## Exercises:
1. Check each statement against the passage on congregations and the changing family and answer yes or no, quoting the exact words that settle it: (a) The earlier study of mainline Protestantism involved about 70 other researchers. (b) The forthcoming book focuses on the Catholic Church. (c) The endogamous nuclear family makes up a majority of American households today.
2. Carry on the passage about congregations and the changing family, picking up right after its final sentence.

## Passage to read:
-- Opening Marker --

More than 20 years ago, I studied mainline Protestantism with about 70 other researchers from a variety of disciplines. We examined various denominations and their institutions. Among many results, we identified that there is an ecology for faith development in the various denominations that make up American Christianity.
We explored the formal and informal institutions of that ecology, as well as the “thinning” of the ecology as many component institutions languished or disappeared. At that time, we also saw elements of a new ecology emerging, but we didn’t know then what form it would take.
My most recent research project, a study of work and worship in more than a score of congregations, has revealed some of the characteristics of this new ecology. Congregations now depend for faith formation of Christians on ecumenical ministry, digital technology, leadership “bubbling up” from among members, and fluid relationships between worship and ministry. (The forthcoming book, which is tentatively called “A Sustainable Presbyterian Future,” focuses on the PC (USA), but many of its findings are applicable to other denominations as well.)
But one of the most important changes is the way congregations deal with the changing family.
In our original research, we recognized the crucial place of “family religion” -- family prayers and devotional reading of Scripture, along with other pious activities of nuclear and extended families -- as part of that traditional ecology. Churches and other institutions tried to buttress the family even after World War II: “The family that prays together stays together,” the long-running Catholic public service campaign proclaimed.
With Sunday school and Sabbath observance, family religion was said to be essential for faith development, and its diminished place in contemporary American family life was widely lamented.
Excellent studies today point to the mission of religious communities in fostering and coaching families to restore religious vitality in their life together. But in order for that to happen, it’s important that our congregations understand how the family has changed; as with so many aspects of the church ecology, the old models don’t hold true anymore.
The endogamous nuclear family (think Ozzie and Harriet, or the Cosbys -- marriage within one’s ethnic group or class, with the household comprising father, mother and children) is today a minority of American households.

-- Closing Marker --

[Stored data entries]
-- Opening Marker --

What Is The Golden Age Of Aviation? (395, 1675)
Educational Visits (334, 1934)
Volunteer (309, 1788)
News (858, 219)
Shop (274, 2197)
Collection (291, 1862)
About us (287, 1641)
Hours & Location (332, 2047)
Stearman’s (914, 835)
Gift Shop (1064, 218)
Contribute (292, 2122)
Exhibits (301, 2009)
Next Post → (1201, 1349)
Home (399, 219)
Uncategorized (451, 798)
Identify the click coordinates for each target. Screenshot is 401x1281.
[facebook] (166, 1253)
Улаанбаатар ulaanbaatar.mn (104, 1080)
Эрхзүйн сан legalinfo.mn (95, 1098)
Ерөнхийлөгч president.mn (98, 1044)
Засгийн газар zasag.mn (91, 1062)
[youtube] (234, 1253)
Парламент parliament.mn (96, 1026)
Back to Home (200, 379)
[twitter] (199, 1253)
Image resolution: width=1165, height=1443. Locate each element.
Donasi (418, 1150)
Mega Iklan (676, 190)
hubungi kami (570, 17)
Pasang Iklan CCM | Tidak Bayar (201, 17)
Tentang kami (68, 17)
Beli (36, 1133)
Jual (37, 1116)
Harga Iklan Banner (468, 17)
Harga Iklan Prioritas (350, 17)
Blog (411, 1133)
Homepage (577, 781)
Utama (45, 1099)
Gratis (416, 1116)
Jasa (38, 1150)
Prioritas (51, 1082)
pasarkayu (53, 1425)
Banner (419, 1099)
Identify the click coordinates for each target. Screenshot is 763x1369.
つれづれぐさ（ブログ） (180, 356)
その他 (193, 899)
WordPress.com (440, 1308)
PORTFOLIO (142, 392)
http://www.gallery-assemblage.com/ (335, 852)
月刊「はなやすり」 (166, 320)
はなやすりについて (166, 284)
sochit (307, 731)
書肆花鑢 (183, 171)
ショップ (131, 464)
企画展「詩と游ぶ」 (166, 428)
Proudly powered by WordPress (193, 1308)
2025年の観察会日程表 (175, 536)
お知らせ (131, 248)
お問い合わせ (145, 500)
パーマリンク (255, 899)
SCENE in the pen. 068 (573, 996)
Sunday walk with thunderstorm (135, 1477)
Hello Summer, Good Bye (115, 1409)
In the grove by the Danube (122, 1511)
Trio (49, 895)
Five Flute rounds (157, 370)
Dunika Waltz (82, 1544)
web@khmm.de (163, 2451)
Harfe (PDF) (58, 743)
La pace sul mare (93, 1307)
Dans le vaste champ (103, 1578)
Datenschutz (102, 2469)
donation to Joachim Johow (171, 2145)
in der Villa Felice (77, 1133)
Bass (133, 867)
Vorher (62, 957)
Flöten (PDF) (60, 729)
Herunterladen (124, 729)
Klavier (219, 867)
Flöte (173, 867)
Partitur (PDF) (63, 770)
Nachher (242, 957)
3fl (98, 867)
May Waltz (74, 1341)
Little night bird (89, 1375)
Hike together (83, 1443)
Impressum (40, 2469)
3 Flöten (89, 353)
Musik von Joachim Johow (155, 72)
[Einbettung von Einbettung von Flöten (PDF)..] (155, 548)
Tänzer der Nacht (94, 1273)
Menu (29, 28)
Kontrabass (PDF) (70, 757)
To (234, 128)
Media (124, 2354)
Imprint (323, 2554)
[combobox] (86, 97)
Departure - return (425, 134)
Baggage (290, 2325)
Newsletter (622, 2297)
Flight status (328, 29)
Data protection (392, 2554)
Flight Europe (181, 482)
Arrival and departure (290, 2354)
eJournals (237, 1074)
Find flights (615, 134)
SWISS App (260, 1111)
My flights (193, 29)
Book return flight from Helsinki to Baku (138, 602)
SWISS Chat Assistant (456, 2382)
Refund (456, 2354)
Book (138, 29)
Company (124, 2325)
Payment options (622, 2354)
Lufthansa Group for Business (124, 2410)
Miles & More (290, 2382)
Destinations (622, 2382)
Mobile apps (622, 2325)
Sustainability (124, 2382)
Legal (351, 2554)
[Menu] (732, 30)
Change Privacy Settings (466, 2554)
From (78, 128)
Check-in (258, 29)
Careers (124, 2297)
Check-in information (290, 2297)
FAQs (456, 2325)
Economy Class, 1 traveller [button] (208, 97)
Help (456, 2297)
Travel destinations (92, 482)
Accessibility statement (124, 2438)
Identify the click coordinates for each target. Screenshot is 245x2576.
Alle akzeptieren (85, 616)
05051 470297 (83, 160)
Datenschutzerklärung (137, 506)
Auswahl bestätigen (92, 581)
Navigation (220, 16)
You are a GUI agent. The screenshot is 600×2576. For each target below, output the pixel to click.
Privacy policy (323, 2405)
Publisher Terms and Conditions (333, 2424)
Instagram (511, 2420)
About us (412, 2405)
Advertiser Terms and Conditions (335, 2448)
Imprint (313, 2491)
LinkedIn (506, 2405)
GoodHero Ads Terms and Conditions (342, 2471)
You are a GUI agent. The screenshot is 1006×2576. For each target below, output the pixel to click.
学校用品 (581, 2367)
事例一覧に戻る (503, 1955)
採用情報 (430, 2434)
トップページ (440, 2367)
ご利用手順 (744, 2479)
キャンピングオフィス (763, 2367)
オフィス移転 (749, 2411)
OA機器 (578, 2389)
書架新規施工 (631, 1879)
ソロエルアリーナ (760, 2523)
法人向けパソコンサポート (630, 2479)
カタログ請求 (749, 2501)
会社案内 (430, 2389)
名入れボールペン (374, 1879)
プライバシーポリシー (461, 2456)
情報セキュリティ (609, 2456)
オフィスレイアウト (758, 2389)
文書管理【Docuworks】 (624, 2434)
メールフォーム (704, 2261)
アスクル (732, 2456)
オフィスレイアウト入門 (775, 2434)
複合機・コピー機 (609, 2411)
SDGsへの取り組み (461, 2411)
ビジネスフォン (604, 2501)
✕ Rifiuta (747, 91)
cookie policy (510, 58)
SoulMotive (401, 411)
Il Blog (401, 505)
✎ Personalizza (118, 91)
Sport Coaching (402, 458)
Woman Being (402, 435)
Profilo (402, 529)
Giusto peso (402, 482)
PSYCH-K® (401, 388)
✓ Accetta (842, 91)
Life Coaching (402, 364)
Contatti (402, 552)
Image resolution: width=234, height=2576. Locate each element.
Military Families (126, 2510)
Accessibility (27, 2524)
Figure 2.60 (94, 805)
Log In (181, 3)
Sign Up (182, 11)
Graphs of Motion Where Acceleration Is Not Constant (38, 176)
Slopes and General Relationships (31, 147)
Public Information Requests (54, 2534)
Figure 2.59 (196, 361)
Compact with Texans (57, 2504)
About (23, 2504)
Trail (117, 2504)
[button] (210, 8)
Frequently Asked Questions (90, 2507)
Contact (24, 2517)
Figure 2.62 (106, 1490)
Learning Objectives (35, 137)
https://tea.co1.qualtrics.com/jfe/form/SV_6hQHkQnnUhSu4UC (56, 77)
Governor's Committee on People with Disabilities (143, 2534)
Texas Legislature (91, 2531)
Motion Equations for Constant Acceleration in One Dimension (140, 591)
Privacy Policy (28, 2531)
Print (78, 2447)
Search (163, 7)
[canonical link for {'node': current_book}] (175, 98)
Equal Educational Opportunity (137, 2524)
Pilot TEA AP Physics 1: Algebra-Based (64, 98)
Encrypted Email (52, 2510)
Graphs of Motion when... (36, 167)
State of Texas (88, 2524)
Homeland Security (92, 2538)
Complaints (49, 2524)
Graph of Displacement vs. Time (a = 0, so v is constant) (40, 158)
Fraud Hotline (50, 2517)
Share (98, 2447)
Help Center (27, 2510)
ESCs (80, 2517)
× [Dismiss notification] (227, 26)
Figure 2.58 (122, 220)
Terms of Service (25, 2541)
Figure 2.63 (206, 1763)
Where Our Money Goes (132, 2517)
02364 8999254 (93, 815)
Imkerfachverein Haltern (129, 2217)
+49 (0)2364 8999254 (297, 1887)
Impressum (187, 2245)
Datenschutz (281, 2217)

-- Closing Marker --

## Expected results:
1.
(a) Yes: "I studied mainline Protestantism with about 70 other researchers"
(b) No: "focuses on the PC (USA)"
(c) No: "is today a minority of American households"

2.
The majority of families exist in a bewildering array of configurations -- blended families, “grandfamilies” (with grandparents and grandchildren), families with adopted children of diverse ethnic and religious identity, families of divorce with joint custody of children, interfaith families, single-parent families, two-mom and two-dad families, and many more varieties. More than 25 percent of young children in the United States now live apart from their fathers, and the number living apart from their birth mothers approaches 10 percent.
Families are also more complex racially and ethnically. Recently, The New York Times featured one family with members who are African Americans, Caucasians, Asians, Slovakian immigrants, Costa Ricans, Irish, descendants of English Quakers, and more.
The radical change in the nature of families has occurred already, and trends indicate that the variety in households is growing rather than diminishing. Providentially, Christian leaders and churches have already acclimated to some degree to the new, inclusive paradigm for family.
Some churches are particularly attuned to the new reality, and listening to their leaders is a rewarding experience.
When I recently studied a small, rural Presbyterian congregation in eastern North Carolina, I found children and young people -- white, black, Hispanic, Asian -- all happily engaged in Vacation Bible School together. One teacher explained, “We don’t care if they come in a Lexus or on a bike. We welcome all the children from anywhere around here. Grown-ups, too. It may be chaos sometimes, but we love it.”
In a thriving church in the Smokies, the pastor told me of benefits that accrued from families with Jewish and “new religion” backgrounds, and that the church had adopted some practices that members from other traditions had suggested.